2. Experimental Section

2.1. Ethics Statement

This study was approved by the ethics committee of the Third Affiliated Hospital of Southern Medical University. All subjects gave their written informed consent. This study was supported by the following Science Foundation: (1) EU FP7 Program, UroSense, 2011; (2) ISN Research Committee grant, 2007; (3) ISN Research Committee grant, 2004; (4) Guangdong Provincial Science and Technique Program (No. 2011B031800386), 2011.

2.2. Study Population

We used the database drawn from one cross-sectional survey which was conducted in Wanzhai Town, Zhuhai City, China. This survey was performed from June 2012 to October 2012. Finally, 2142 residents (aged 18 years or older) completed the survey. A total of 308 subjects were excluded because of missing data. A total of 1843 subjects were included in the present analyses. We have described the survey in previous article [17].

2.3. Data Collection

Data on socio-demographic status, personal and family health history and lifestyle habits were obtained through questionnaires. History of drug use was also obtained by questionnaires. Systolic blood pressure (SBP) and diastolic blood pressure (DBP) were determined on the right arm in a seated position using a calibrated mercury sphygmomanometer. Before blood pressures were determined, all of the subjects rested for at least 5 min. Blood pressures were determined consecutively three times and the average of the three readings was calculated [17]. Waist circumference was measured according to the World Health Organization recommended protocols [18].

2.4. Determination of CRP

High sensitivity C-reactive protein (hs-CRP) was determined using an enzymatic immunoassay turbidimetric method (reagent: Orion, Finnish; apparatus: Roche Cobas 6000, Penzberg, Germany). After an overnight fasting for at least 10 h, blood specimens were collected. All blood specimens were analyzed in the central laboratory of Third Affiliated Hospital of Southern Medical University [17]. According to the previous guideline, a hs-CRP level of less than 1.0 mg/L is considered to a low level, 1.0 to 3.0 mg/L an intermediate level, and greater than 3.0 mg/L an elevated high risk [14,15].

2.5. Metabolic Disorder

According to Third Report of the National Cholesterol Education Program (NCEP) Expert Panel, MetS was defined as having at least three of the five components: abdominal obesity, elevated triglyceride levels (≥150 mg/dL), low high density lipoprotein cholesterol levels (<40 mg/dL in men, or <50 mg/dL in women), an elevated blood pressure (≥130/85 mmHg) and an elevated fasting glucose level (≥6.1 mmol/L) [19]. Abdominal obesity was modified for Chinese as >90 cm for men and >80 cm for women based on the definition of MetS by International Diabetes Federal [20]. Hyperuricemia was defined as serum uric acid ≥ 7 mg/dL in men or ≥ 6 mg/dL in women [21,22]. Albuminuria is also an independent predictor of CVD in both men and women [23]. Albuminuria was defined as urinary albumin to creatinine ratio (ACR, mg/g) ≥ 30 mg/g [24]. Urinary albumin to creatinine ratio (ACR, mg/g) was calculated as the ratio of urinary albumin to urinary creatitine. Serum creatinine, serum fasting glucose, serum total cholesterol, serum triglyceride, serum high-density lipoprotein cholesterol (HDL), serum low-density lipoprotein cholesterol (LDL) and urinary creatitine were determined using colorimetric methods. Serum insulin was determined using electrochemiluminescence immunoassays. Urinary albumin was measured by an immune nephelometric method [17].
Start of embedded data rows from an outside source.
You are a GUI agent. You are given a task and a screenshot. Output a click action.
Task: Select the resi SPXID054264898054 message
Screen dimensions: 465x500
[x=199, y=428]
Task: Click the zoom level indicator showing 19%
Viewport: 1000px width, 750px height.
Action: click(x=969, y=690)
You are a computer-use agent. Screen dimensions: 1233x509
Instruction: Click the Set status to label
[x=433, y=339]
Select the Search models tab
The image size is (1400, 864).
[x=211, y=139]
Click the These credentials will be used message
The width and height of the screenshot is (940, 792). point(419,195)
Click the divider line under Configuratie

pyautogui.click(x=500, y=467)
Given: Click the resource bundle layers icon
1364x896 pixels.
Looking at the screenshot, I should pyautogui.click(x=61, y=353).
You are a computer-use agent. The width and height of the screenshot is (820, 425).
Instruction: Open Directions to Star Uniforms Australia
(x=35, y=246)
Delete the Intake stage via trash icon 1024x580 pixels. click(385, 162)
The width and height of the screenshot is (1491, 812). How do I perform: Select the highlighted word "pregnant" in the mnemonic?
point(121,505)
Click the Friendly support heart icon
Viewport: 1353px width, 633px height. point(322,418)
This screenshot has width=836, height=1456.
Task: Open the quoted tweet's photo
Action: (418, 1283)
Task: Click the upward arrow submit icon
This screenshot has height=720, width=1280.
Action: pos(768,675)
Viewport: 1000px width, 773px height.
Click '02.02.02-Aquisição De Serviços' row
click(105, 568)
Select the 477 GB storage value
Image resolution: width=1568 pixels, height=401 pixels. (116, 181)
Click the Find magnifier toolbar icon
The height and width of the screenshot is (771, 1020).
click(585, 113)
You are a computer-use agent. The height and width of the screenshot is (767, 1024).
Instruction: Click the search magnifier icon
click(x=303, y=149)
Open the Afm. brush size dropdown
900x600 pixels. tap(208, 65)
Homeostatic model assessment of insulin resistance (HOMA-IR) was calculated as fasting plasma glucose (mmlo/L) × fasting insulin (mU/L)/22.5 [25]. Insulin resistance was defined as HOMA-IR > 2.69 (exceeding the 75% percentile of HOMA-IR in normal glucose tolerance subjects) [26].

2.6. Data Analysis

Using Stata (version 11) for data analysis, 1834 subjects were included in the analysis. Continuous variables were reported as mean and standard deviation or median values and interquartile range as appropriate. Categorical data were presented by frequencies and percentages. Based on the levels of hs-CRP, participants were divided into three subgroups for all analyses: participants with a low level of hs-CRP (hs-CRP ≤ 1 mg/L); participants with an intermediate CRP level (hs-CRP > 1 mg/L and hs-CRP ≤ 3 mg/L); participants with en elevated CRP level (hs-CRP > 3 mg/L). One-way Analysis of Variance, or the Kruskal-Wallis test, was used to analyze the differences in clinical characteristics for three subgroups if the variables were continuous variables. A Bonferroni’s adjustment was used for the effect of the multiple comparisons. The chi-squared test or Fisher’s exact test was used to compare categorical variables.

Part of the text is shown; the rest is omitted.